* _Set of tasks_:
A: Copy out the court excerpt from "The Schwarzenberg barracks regulations" up to and including "Austrian armed forces.".
B: List every section cited in the court excerpt with the abbreviation "S.", and give the law each one belongs to.

* _Passage shown_:
=======

26. On 12 January 1988 the second applicant was instructed by another
superior about the general regulations of 1975 and 1987 as well as the
barracks regulations of the Schwarzenberg barracks of 4 January 1988
which prohibited the distribution and posting of publications in the
area of military barracks without permission of the commander.
27. On 22 January 1988 the second applicant filed a complaint
(Beschwerde) with the Military Complaints Board (Beschwerdekommission
in militärischen Angelegenheiten) at the Federal Ministry of Defence
about the order of his superior R. and the above regulations.
28. On 7 April 1988 the Complaints Division (Beschwerdeabteilung) of
the Federal Ministry of Defence, in accordance with the recommendation
of the Military Complaints Board of 22 March 1988, dismissed the
applicant's complaint of 22 January 1988.
29. The Complaints Division found in particular that the order of the
applicant's superior was based on the instructions of the Army Corps II
Headquarters. Article 5 of the Basic Constitutional Act (Staatsgrund-
gesetz) guaranteed the property and also applied to legal persons of
public law, and thus to the Austrian Federation as the owner of the
real estate on which the Schwarzenberg barracks were situated. The
instructions of the Army Corps II Headquarters were based on Article 5
of the Basic Constitutional Act, S. 19 of the Service Regulations and
S. 13 of the Military Act. The contents and limits of the right to
freedom of expression under Article 13 of the Basic Constitutional Act
were prescribed by, inter alia, the Military Act as regards the duty
of secrecy (S. 17 of the Military Act) and the duty of obedience (S. 44
of the Military Act). Such restrictions followed from the particular
relationship in the armed forces in which the superiors exercise
authority (besonderes Gewaltverhältnis). Compliance with the order not
to distribute or post publications without permission by the commander
therefore constituted one of the applicant's duties as a soldier.
30. On 26 September 1988 the Constitutional Court refused to admit
the second applicant's complaint about the order of 29 December 1987
and the ensuing proceedings. The Constitutional Court found that the
complaint did not raise any particular issues under constitutional law
and that the matter was not excluded from the competence of the
Administrative Court. The decision was served on 12 December 1988.
31. As regards the question of competence in these matters, the
applicants' representative submitted a decision of the Administrative
Court of 19 January 1988 declaring, in another case, a complaint about
a decision of the Complaints Division at the Federal Ministry of
Defence inadmissible. The Administrative Court, in its reasoning,
noted that the above complaint had been transferred by the
Constitutional Court and that there was a divergence in the case-law
of these two Courts on the question whether the decision of the
Complaints Division was a formal decision subject to appeal.
32. Furthermore, on 26 September 1988 the Constitutional Court
quashed a disciplinary punishment imposed upon the applicant on
5 February 1988 regarding the distribution of journals on
29 December 1987. The Constitutional Court considered that the
regulations of the Vienna Army Headquarters of 1975 and of the Army
Corps II Headquarters of 1987 had been addressed to superior military
institutions. They had not been binding upon the second applicant.
The Schwarzenberg barracks regulations had only been amended in
January 1988, i.e. after the incident on 29 December 1987.
B. The relevant domestic law
33. S. 79 of the Federal Constitution (Bundesverfassungsgesetz) lays
down the general duties of the Austrian armed forces.

=======

* _Supplied data_:
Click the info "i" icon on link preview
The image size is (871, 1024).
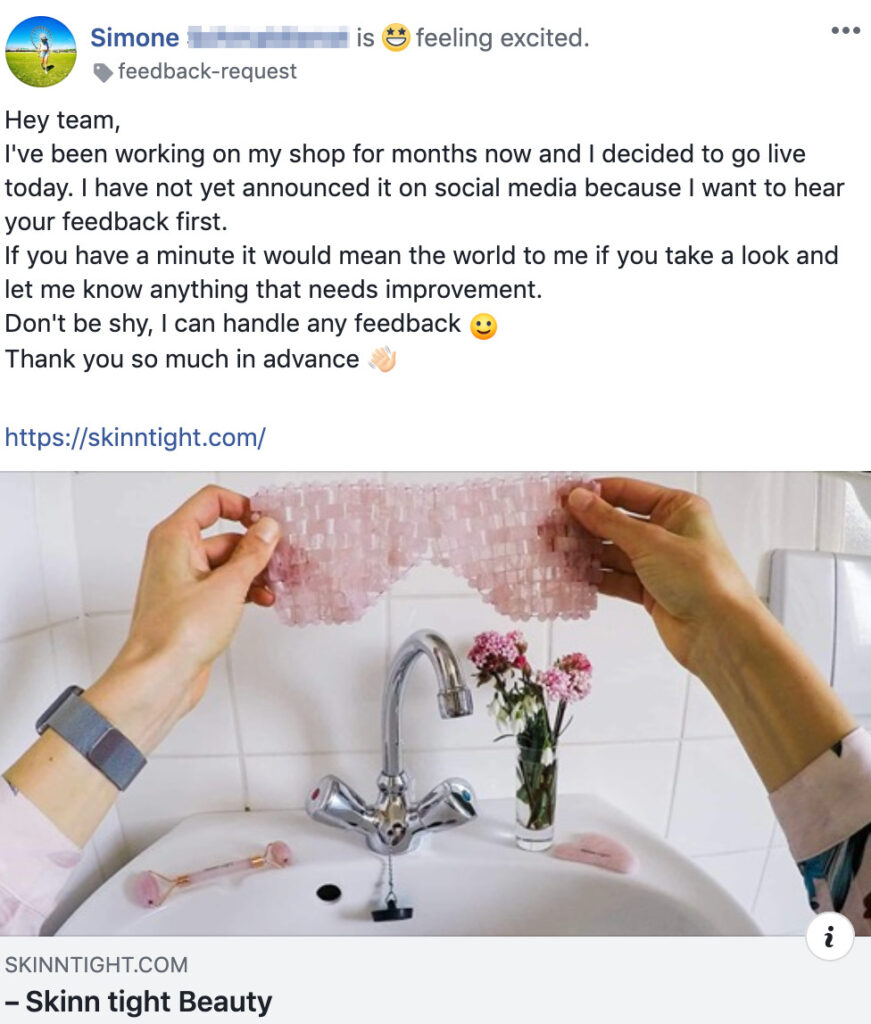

=======

* _Written responses_:
A:
The Schwarzenberg barracks regulations had only been amended in
January 1988, i.e. after the incident on 29 December 1987.
B. The relevant domestic law
33. S. 79 of the Federal Constitution (Bundesverfassungsgesetz) lays
down the general duties of the Austrian armed forces.

B:
- S. 19 of the Service Regulations
- S. 13 of the Military Act
- S. 17 of the Military Act
- S. 44 of the Military Act
- S. 79 of the Federal Constitution